- [WORK INSTRUCTIONS]
Extract the article on Amit Shah's arrest verbatim, reproducing every line in its original order.

- [PROVIDED TEXT]
* START *
If the Gujarat CM has watched the arrest of his deputy home minister with a sense of personal injury and alarm, it’s not without reason.
Haima Deshpande Haima Deshpande | 30 Jul, 2010
If the Gujarat CM has watched the arrest of his deputy home minister with a sense of personal injury and alarm, it’s not without reason.
The arrest of Amit Shah by the Central Bureau of Investigation (CBI) on 25 July turns the searchlight on Gujarat and its Home Department once again. Amit Shah is the state’s second minister for Home to bite the dust. The department has been headed by Chief Minister Narendra Modi ever since he took over in 2001 and moved Haren Pandya to the state’s revenue ministry. Modi’s subsequent deputies, Gordhan Zadafia and now Amit Shah, have also had rocky stints.
Both Zadafia and Pandya were once seen as loyal members of the Bharatiya Janata Party (BJP). Yet, interestingly, both fell out of Narendra Modi’s favour and turned bitter foes of his; while Zadafia broke away to start his Maha Gujarat Janata Party (MJP), Pandya was bumped off as he sat in his car after a morning walk in the Law Garden area of Ahmedabad—after a sordid sequence of events, as it turned out.
* END *
Data listing:
* START *
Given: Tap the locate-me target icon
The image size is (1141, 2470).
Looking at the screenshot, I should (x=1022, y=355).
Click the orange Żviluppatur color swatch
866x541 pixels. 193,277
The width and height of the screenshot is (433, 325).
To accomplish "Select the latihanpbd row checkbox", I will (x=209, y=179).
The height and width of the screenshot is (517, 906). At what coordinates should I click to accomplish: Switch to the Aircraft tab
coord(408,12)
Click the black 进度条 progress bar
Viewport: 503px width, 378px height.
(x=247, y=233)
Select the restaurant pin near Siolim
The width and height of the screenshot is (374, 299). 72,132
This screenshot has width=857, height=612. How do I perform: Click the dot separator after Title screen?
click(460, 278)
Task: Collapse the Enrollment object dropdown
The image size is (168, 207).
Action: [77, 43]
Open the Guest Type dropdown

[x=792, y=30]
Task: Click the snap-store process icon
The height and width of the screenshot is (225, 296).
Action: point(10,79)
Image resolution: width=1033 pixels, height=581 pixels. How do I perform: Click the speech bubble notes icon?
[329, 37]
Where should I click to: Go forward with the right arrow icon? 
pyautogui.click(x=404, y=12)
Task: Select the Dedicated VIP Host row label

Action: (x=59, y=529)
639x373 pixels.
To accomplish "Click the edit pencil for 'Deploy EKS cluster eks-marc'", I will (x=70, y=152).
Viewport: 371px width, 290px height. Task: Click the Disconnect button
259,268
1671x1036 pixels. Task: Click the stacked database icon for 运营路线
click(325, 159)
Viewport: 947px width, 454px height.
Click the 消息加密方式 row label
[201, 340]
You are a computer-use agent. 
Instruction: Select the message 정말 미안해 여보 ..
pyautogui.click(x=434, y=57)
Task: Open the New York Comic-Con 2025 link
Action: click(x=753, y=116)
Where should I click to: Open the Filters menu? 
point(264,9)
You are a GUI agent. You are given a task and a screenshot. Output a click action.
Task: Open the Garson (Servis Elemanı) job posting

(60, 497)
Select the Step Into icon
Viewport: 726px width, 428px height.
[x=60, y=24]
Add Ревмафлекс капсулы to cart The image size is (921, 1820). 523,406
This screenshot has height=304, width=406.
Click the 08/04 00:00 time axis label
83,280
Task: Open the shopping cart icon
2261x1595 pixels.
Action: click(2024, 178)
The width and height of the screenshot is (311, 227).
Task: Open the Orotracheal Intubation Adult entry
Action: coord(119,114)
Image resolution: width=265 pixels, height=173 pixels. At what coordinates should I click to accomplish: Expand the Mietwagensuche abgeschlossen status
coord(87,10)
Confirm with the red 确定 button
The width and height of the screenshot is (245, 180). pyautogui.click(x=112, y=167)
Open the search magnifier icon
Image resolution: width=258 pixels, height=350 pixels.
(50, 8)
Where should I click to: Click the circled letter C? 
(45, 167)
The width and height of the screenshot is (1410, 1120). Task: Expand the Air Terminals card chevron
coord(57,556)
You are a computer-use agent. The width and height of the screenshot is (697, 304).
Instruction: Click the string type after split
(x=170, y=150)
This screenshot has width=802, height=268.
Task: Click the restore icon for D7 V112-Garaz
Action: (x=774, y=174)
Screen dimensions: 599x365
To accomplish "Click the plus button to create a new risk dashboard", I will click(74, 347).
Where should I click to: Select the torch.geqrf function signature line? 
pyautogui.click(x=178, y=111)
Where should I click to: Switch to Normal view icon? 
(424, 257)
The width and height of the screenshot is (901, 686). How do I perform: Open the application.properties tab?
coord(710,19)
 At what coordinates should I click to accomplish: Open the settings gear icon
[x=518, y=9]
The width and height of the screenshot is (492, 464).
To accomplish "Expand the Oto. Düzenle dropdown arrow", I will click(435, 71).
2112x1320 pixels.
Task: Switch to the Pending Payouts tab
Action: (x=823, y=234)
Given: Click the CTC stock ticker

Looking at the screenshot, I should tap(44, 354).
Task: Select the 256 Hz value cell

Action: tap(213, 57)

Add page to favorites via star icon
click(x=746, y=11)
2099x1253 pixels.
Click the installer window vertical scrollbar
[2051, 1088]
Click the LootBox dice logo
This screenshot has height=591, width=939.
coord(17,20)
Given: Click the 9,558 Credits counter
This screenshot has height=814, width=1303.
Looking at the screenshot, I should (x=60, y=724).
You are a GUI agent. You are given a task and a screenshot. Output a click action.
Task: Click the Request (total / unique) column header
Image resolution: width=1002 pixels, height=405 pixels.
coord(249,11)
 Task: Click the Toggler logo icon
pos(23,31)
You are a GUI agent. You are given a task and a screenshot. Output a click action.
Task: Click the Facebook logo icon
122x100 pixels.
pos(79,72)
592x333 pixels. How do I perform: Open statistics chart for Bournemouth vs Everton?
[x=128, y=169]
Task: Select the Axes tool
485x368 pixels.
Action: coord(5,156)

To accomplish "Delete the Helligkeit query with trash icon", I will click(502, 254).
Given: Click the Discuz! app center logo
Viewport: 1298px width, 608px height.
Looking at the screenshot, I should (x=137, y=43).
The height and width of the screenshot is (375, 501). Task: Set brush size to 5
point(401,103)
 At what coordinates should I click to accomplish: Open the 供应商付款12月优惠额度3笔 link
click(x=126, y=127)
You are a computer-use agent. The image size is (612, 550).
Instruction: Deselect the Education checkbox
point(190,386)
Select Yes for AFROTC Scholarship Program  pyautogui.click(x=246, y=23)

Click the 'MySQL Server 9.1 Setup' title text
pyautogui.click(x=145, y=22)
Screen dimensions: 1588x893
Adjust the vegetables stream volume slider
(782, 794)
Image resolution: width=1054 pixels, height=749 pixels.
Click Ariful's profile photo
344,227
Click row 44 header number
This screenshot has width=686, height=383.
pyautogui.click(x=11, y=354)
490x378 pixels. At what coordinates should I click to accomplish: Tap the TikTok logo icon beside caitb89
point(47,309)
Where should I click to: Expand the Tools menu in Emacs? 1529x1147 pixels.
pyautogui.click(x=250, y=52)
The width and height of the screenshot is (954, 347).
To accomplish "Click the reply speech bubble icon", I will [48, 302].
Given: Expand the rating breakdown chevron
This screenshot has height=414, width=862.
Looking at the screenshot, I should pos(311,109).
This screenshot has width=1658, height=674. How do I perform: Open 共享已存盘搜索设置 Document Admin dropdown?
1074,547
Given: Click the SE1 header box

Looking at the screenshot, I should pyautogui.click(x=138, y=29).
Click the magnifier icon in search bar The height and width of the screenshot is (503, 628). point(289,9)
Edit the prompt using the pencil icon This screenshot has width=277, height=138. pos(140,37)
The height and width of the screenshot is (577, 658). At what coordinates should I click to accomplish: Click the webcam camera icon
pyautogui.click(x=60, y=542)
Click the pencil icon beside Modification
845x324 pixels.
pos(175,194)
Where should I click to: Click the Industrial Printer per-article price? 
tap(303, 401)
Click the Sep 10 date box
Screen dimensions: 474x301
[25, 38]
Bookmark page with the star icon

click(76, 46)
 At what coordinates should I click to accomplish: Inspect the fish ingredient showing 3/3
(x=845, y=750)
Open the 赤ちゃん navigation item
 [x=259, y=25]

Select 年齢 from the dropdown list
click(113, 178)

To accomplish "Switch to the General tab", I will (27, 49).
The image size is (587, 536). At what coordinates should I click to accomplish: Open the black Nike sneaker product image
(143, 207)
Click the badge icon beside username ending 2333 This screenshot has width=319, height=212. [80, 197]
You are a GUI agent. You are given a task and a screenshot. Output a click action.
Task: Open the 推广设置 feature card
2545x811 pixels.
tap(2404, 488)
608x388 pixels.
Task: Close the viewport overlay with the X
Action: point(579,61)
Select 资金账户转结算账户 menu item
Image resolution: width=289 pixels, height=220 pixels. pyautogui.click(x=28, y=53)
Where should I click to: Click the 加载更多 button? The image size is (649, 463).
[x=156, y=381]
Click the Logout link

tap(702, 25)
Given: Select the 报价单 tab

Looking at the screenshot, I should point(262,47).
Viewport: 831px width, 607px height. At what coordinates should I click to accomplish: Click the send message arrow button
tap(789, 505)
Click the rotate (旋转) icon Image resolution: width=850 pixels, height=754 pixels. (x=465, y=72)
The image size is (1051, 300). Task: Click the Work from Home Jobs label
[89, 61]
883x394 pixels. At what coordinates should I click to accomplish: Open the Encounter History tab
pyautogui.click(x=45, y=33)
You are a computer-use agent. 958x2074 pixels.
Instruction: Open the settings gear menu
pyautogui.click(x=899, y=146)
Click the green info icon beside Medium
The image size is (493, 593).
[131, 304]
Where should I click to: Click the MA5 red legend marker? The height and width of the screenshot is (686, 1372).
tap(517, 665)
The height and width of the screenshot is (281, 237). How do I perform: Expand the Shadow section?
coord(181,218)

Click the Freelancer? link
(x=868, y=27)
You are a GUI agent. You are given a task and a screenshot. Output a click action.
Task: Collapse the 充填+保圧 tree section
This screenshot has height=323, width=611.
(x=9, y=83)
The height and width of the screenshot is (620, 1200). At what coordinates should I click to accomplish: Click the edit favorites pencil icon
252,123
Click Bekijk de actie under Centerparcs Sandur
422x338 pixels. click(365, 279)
* END *
- [RESULT FOR THIS TASK]
If the Gujarat CM has watched the arrest of his deputy home minister with a sense of personal injury and alarm, it’s not without reason.
Haima Deshpande Haima Deshpande | 30 Jul, 2010
If the Gujarat CM has watched the arrest of his deputy home minister with a sense of personal injury and alarm, it’s not without reason.
The arrest of Amit Shah by the Central Bureau of Investigation (CBI) on 25 July turns the searchlight on Gujarat and its Home Department once again. Amit Shah is the state’s second minister for Home to bite the dust. The department has been headed by Chief Minister Narendra Modi ever since he took over in 2001 and moved Haren Pandya to the state’s revenue ministry. Modi’s subsequent deputies, Gordhan Zadafia and now Amit Shah, have also had rocky stints.
Both Zadafia and Pandya were once seen as loyal members of the Bharatiya Janata Party (BJP). Yet, interestingly, both fell out of Narendra Modi’s favour and turned bitter foes of his; while Zadafia broke away to start his Maha Gujarat Janata Party (MJP), Pandya was bumped off as he sat in his car after a morning walk in the Law Garden area of Ahmedabad—after a sordid sequence of events, as it turned out.